PROGRAME-SE: É possível pensar que, futuramente, a grade de programação vai deixar de ser importante?

 

RICARDO BOECHAT: Eu diria que as coisas vão se adaptando. Eu não gosto muito de dizer que alguma coisa vai sumir, porque já disseram que tanta coisa ia sumir e essas coisas estão aí até hoje bombando. O rádio, por exemplo. Tudo vai ficar com um determinado nicho, tudo vai ter um espaço. Esses dias eu estava vendo uma palestra, ouvindo uma palestra, e o cara falando exatamente que, daqui a vinte, trinta anos, não é que a televisão como está hoje sendo feita vai desaparecer, tudo que está sendo feito hoje vai desaparecer. A internet, como é feita hoje, vai desaparecer, vai ser uma bobagem. E ele olhava para o passado para poder enxergar esse futuro. Então, ele diz que num determinado, num determinado horário, num determinado tempo, ele falou que o teatro correspondia a setenta e quatro por cento da oferta de diversão que a população dispunha. E hoje essa oferta está representada pelo teatro, em menos de, acho que dois por cento ou quatro por cento.
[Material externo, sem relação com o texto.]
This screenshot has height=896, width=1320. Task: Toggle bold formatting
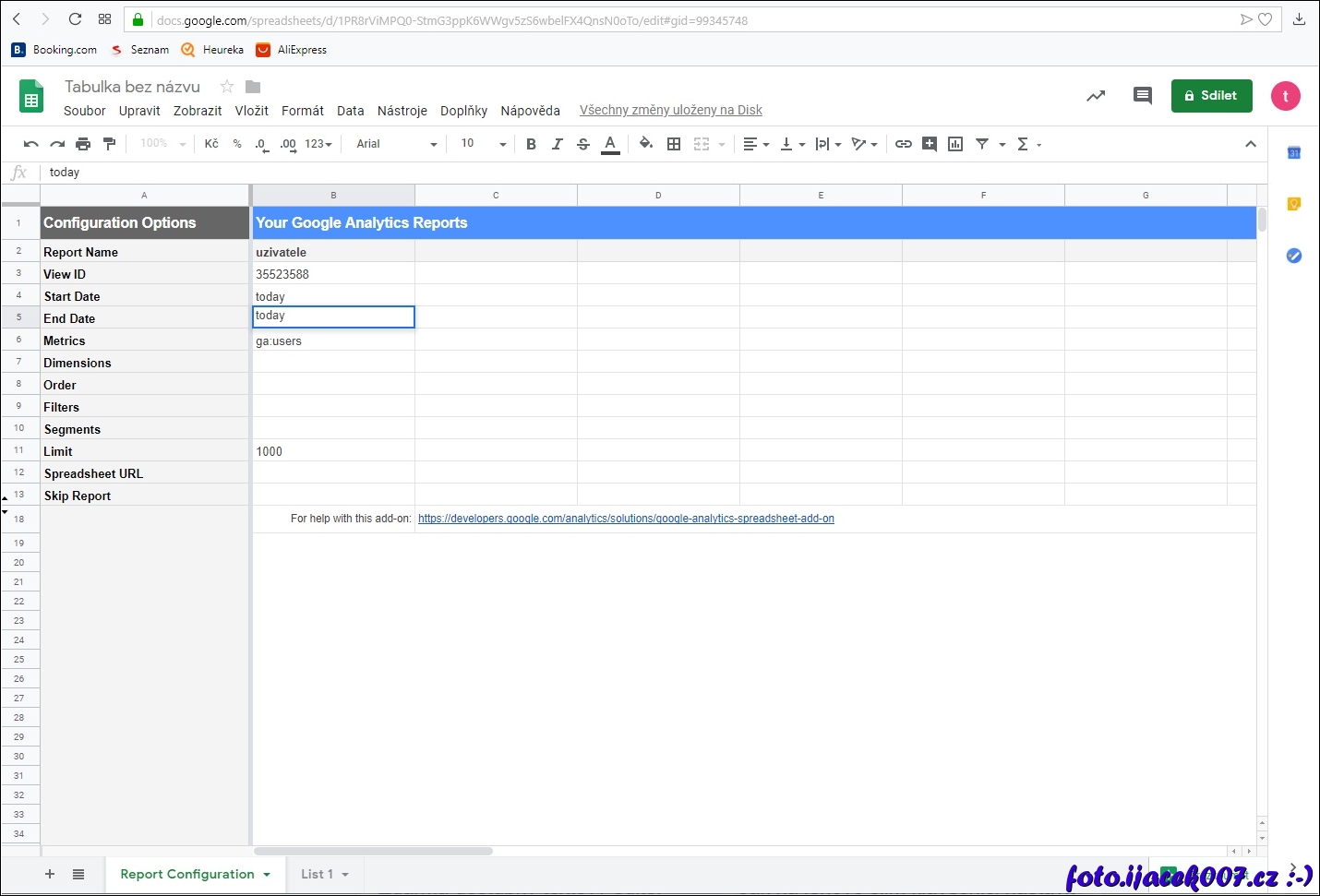[531, 144]
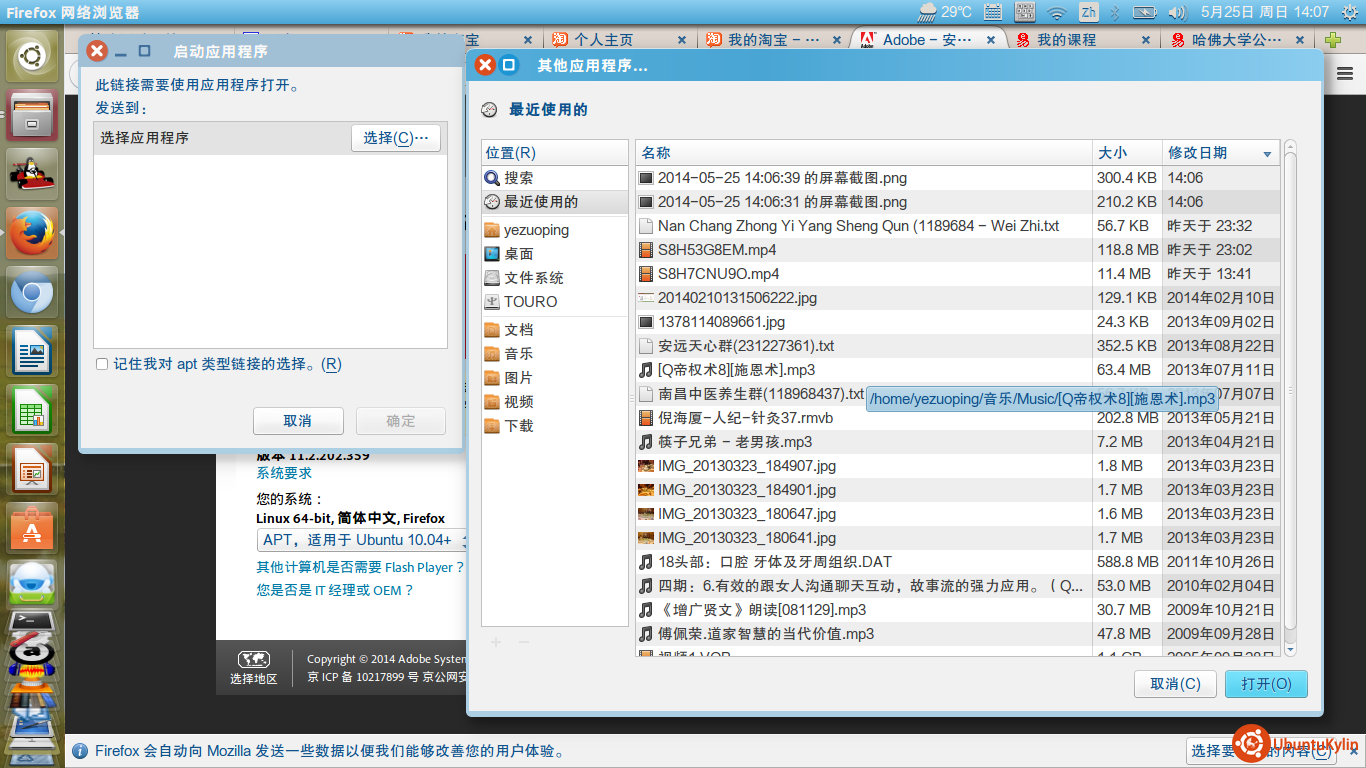The height and width of the screenshot is (768, 1366).
Task: Open the volume indicator in top panel
Action: [x=1176, y=12]
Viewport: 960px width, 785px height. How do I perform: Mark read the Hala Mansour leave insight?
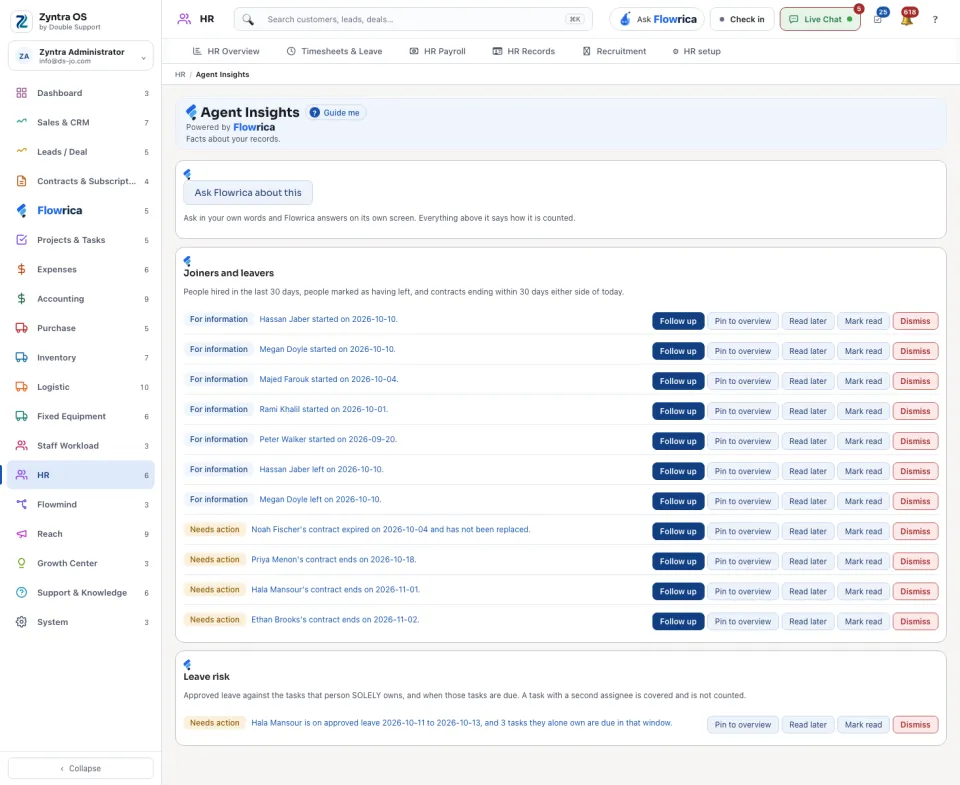click(x=863, y=724)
Ou seja, era uma forma de comunicação que predominava sobre as demais, porque as demais simplesmente não existiam, e que surgindo outras, produziram novas eras, novos domínios. O rádio produziu isso numa era. A televisão produziu isso numa era, acho que hoje tem menos expressão, na distribuição, no espectro dos produtos que a população procura quando quer se informar, se divertir ou ver alguma coisa, outras mídias entraram. Então, eu tenho a impressão de que a televisão terá que se adaptar a essa relação, perderá expressão na forma como é feita hoje, que é inevitável, mas não desaparecerá, no sentido assim de sumir, como sumiu o telégrafo, por exemplo, entendeu? Ela apenas mudará a sua, a sua paisagem, a sua roupagem, a sua configuração, o seu conteúdo talvez, a sua proposta. Talvez passe a ser uma coisa mais interativa, mais doméstica, é, mais, é, de serviço, de instrução, de didática, pode ser, não sei... não sei o que vai ser.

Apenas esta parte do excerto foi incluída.